La revolución de la IA en el campo farmacológico (para bien y para mal)


Hace unos meses, investigadores de Norteamérica anunciaban la creación de un nuevo antibiótico, llamado abaucina, capaz de matar una especie mortal de superbacteria (Acinetobacter baumannii). Aunque el fármaco precisa todavía de más pruebas –como mínimo no llegará al mercado hasta 2030-, el hallazgo ponía de manifiesto las bondades de la Inteligencia Artificial (IA), pues fue gracias a ella como se llegó al resultado.

Según relataron los responsables de la investigación, tras someter al correspondiente entrenamiento al sistema, la IA fue capaz de reducir una lista de casi 6.700 compuestos cuya eficacia se desconocía. Probando 240 de ellos, los científicos terminaron por dar con la abaucina. Esa capacidad de la IA de acelerar y ampliar la búsqueda de antibióticos se está perfilando como una auténtica revolución sanitaria, especialmente considerando que la resistencia a los medicamentos se ha convertido en un problema de primer orden, pues al año se producen hasta 700.000 muertes atribuidas a enfermedades resistentes a los medicamentos. Una cifra, además, que para el año 2050 podría incrementarse en un 10%.

Este viaje comenzó años atrás, con experiencias como la del MIT (Massachusetts Technology Institute) cuando en 2020 descubrió gracias a IA un antibiótico (hacilina) capaz de matar la bacteria E.coli.

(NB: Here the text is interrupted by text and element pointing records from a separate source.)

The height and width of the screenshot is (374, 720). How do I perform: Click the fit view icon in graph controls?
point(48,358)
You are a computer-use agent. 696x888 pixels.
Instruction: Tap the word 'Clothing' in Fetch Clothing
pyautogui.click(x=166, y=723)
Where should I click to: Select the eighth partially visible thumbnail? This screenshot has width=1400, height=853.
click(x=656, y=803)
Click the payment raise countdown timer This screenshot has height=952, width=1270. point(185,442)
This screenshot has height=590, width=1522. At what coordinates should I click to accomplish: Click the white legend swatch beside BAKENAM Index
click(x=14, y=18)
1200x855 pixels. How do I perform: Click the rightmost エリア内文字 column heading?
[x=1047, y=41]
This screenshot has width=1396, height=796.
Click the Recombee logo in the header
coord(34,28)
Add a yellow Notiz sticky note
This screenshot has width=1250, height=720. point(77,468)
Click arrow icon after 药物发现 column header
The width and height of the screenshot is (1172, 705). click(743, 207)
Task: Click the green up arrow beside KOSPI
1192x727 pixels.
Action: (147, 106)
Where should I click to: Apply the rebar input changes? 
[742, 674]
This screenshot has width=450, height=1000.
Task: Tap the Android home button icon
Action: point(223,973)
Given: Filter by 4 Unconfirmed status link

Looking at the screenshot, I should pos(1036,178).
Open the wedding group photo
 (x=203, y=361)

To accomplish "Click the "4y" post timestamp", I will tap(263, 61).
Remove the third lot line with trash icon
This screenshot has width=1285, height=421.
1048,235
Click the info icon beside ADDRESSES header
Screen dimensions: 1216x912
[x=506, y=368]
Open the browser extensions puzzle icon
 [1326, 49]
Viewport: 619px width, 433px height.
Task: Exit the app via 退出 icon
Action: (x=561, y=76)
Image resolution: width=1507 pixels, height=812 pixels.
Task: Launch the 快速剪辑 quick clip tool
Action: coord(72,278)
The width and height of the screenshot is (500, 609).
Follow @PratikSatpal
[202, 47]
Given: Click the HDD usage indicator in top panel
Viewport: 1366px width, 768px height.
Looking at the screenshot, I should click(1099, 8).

Trabajando sobre la base de 6.000 compuestos, el sistema dio con la hacilina en un lapso de tiempo reducido, con ventajas por partida doble: además de dar como resultado a un antibiótico capaz de acabar con muchas bacterias, su estructura era radicalmente distinta a los antibióticos existentes, lo que hace más complicada la resistencia de las bacterias.

Los tiempos se reducen extraordinariamente con el uso de la IA hasta el punto de que si en los 2000 el descubrimiento y desarrollo de un fármaco llevaba más de una década, en el caso de la hacilina la IA probó más de 100 millones de compuestos químicos en tan sólo unos días. El impacto beneficioso que tiene el aprendizaje automático de la IA es esencial a la hora de realizar predicciones de la eficacia y toxicidad de posibles compuestos farmacológicos, que es uno de los protocolos que más ralentiza este proceso, así como en prever interacciones entre diferentes compuestos.

La compañía Insilico Medicine, con sede en Hong Kong, comenzaba a principios de verano los primeros ensayos clínicos de un fármaco generado íntegramente con IA. Se trata del medicamento INS018_055 indicado para el tratamiento de la fibrosis pulmonar idiopática, una enfermedad crónica que provoca cicatrices en los pulmones y puede llegar a ser mortal en el plazo de 2-5 años si no se trata.

Arma de doble filo

No es oro todo lo que reluce. Detrás de estas historias de éxito hay un gran esfuerzo de entrenamiento de los sistemas. Este proceso es la base de todo y se enfrenta al problema a dos grandes dificultades: por un lado, la cantidad de datos accesibles, que puede ser limitada para la ingente cantidad de información que se precisa; por otro, la baja calidad o inconsistencia de esos mismos datos.

Por otro lado, este uso de la IA para generar medicamentos también tiene su lado perverso, pues ese mismo potencial podría utilizarse para crear sofisticadas armas bioquímicas. Las capacidades de aprendizaje automático pueden aprovecharse para corromper moléculas, para hacerlas letales. Existen experimentos al respecto en el marco de la Convención sobre Armas Biológicas y Químicas, publicados en la revista Nature Machine Intelligence, cuando un grupo de científicos puso el sistema de IA a trabajar con este propósito y en tan sólo seis horas consiguió esbozar alrededor de 40.000 moléculas potencialmente asesinas.

El sistema fue capaz de desarrollar agentes químicos ya descubiertos pero, curiosamente, con los que ni siquiera había sido entrenado previamente. Lo más escalofriante no es eso, sino que además de generar compuestos con elevadas tasas de toxicidad nunca vistas antes, éstos apenas tenían similitudes con toxinas existentes; es decir, eran armas bioquímicas letales completamente nuevas. Asistimos, pues, a una prueba más de cómo la ciencia corre mucho más deprisa que la legislación, que en el caso concreto de la IA viene arrastrando los pies con el consiguiente riesgo que implica.